▶ **BAGIAN DOKUMEN**

======

Thursday, February 6, 2014

It called stupid box?

Annisa elcentia


It called stupid box?
Karya : Annisa Elcentia Fajarwati
Siswi kelas X3 Andalan SMA Al-Kautsar Bandar Lampung

Perkembangan media komunikasi Indonesia pada era 80-an belum begitu pesat. Hal ini dapat dibuktikan pada saat tersebut belum banyak bermunculan media komunikasi baik cetak maupun elektronik, khususnya media elektronik seperti televisi. Stasiun televisi yang disiarkan pun hanya menayangkan siaran informasi yang bersifat informatif.  Materi penyiaran pada saat itu ruang lingkupnya hanya mencakup informasi pembangunan. Stasiun yang menyiarkan hiburan pun kapasitasnya terbatas, hanya terdapat stasiun televisi yang dikelola oleh Pemerintah.  Jam tayang siarannya pun terbatas yaitu tidak boleh mengganggu jam-jam belajar.
Seiring berjalannya waktu pertelevisian Indonesia semakin berkembang, hal ini ditunjukkan dengan munculnya berbagai jenis media komunikasi baik media cetak maupun elektronik.  Contoh dari media cetak adalah koran, majalah,buletin,tabloid,dan lain-lain, sedangkan untuk media elektronik adalah radio, internet,  televisi dan lain-lain.  Dari berbagai media komunikasi yang bermunculan, media elektronik merupakan media yang paling banyak dikonsumsi oleh berbagai lapisan masyarakat, baik dari kalangan pelajar hingga kalangan masyarakat awam.
Media elektronik televisi merupakan media yang sangat efektif untuk dijadikan sebagai tempat memberikan berbagai bentuk informasi kepada masyarakat dikarenakan televisi adalah salahsatu media elektronik yang menggunakan frekuensi gelombang radio yang hampir dapat menjangkau seluruh wilayah pelosok nusantara,  sehingga informasi yang disiarkan oleh stasiun televisi tersebut dapat diakses dengan mudah oleh berbagai lapisan masyarakat.  Apalagi dengan adanya televisi yang tidak berlangganan yang tidak dikenakan biaya untuk para penontonnya.

======

▶ **BAHAN YANG DISEDIAKAN**
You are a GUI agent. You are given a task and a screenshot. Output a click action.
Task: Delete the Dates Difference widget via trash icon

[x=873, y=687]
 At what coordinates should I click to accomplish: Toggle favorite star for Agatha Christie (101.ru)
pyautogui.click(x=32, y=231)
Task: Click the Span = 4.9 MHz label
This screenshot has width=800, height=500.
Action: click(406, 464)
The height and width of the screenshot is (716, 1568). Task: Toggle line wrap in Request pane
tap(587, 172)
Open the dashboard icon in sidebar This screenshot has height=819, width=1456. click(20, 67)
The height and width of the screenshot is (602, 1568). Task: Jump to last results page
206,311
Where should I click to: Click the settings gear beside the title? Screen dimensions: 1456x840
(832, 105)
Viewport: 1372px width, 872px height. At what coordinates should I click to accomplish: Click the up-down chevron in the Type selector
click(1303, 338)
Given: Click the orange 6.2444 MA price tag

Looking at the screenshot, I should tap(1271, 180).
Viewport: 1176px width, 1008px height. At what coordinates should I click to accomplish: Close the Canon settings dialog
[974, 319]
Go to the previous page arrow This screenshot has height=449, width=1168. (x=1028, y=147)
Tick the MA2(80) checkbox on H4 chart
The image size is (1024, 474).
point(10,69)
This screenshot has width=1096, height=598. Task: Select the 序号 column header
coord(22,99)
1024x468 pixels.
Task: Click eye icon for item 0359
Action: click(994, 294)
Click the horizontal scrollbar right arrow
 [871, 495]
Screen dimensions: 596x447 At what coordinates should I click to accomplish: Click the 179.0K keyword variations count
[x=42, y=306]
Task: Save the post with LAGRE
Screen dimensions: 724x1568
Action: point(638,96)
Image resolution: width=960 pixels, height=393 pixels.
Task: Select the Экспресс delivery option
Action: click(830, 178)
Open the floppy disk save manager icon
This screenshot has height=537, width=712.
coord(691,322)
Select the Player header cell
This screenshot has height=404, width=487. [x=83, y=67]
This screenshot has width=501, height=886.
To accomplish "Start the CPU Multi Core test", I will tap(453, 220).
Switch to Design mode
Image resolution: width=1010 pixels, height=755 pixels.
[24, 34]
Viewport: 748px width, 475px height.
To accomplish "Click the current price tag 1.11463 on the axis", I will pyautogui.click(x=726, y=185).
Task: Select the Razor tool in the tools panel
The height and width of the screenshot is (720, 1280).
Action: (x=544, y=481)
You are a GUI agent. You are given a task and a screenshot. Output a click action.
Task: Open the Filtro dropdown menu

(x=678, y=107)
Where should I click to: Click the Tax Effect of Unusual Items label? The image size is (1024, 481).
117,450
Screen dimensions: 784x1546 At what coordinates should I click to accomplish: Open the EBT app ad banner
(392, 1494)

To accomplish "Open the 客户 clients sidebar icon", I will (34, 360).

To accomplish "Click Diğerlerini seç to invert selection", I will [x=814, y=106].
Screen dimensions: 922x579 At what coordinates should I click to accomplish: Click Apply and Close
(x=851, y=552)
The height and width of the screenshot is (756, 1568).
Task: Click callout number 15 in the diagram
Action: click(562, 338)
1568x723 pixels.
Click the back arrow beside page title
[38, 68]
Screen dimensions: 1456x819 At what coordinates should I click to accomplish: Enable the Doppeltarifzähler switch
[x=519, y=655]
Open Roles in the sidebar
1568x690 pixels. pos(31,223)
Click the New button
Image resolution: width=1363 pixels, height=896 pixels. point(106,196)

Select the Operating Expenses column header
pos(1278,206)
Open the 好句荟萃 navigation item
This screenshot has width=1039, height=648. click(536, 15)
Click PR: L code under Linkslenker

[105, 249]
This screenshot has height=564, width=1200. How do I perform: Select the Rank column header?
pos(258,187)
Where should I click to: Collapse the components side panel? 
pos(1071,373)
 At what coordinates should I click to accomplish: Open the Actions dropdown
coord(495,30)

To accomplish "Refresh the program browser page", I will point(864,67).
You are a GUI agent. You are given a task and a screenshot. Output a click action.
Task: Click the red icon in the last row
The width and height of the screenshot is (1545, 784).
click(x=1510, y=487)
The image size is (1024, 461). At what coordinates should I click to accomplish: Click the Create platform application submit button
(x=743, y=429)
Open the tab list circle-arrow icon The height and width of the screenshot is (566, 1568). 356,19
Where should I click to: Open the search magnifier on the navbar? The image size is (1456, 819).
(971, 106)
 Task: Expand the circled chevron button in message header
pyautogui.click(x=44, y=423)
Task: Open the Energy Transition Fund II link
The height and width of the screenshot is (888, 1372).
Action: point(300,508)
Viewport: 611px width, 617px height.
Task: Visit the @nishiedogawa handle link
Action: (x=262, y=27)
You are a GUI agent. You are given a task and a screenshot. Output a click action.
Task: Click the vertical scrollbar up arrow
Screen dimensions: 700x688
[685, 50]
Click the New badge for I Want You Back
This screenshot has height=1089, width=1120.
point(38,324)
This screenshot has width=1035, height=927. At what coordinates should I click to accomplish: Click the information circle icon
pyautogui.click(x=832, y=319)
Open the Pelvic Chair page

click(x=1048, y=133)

======

▶ **TUJUAN LATIHAN**
Menurut esai tentang pertelevisian Indonesia, mengapa televisi disebut media yang sangat efektif untuk menyampaikan informasi kepada masyarakat? Jelaskan dalam satu sampai tiga kalimat. Entri-entri tersebut tidak dipakai sama sekali di sini.

▶ **HASIL**
Televisi menggunakan frekuensi gelombang radio yang hampir dapat menjangkau seluruh pelosok nusantara. Karena itu, informasi yang disiarkan mudah diakses oleh berbagai lapisan masyarakat. Ditambah lagi, ada televisi tidak berlangganan yang tidak memungut biaya dari penontonnya.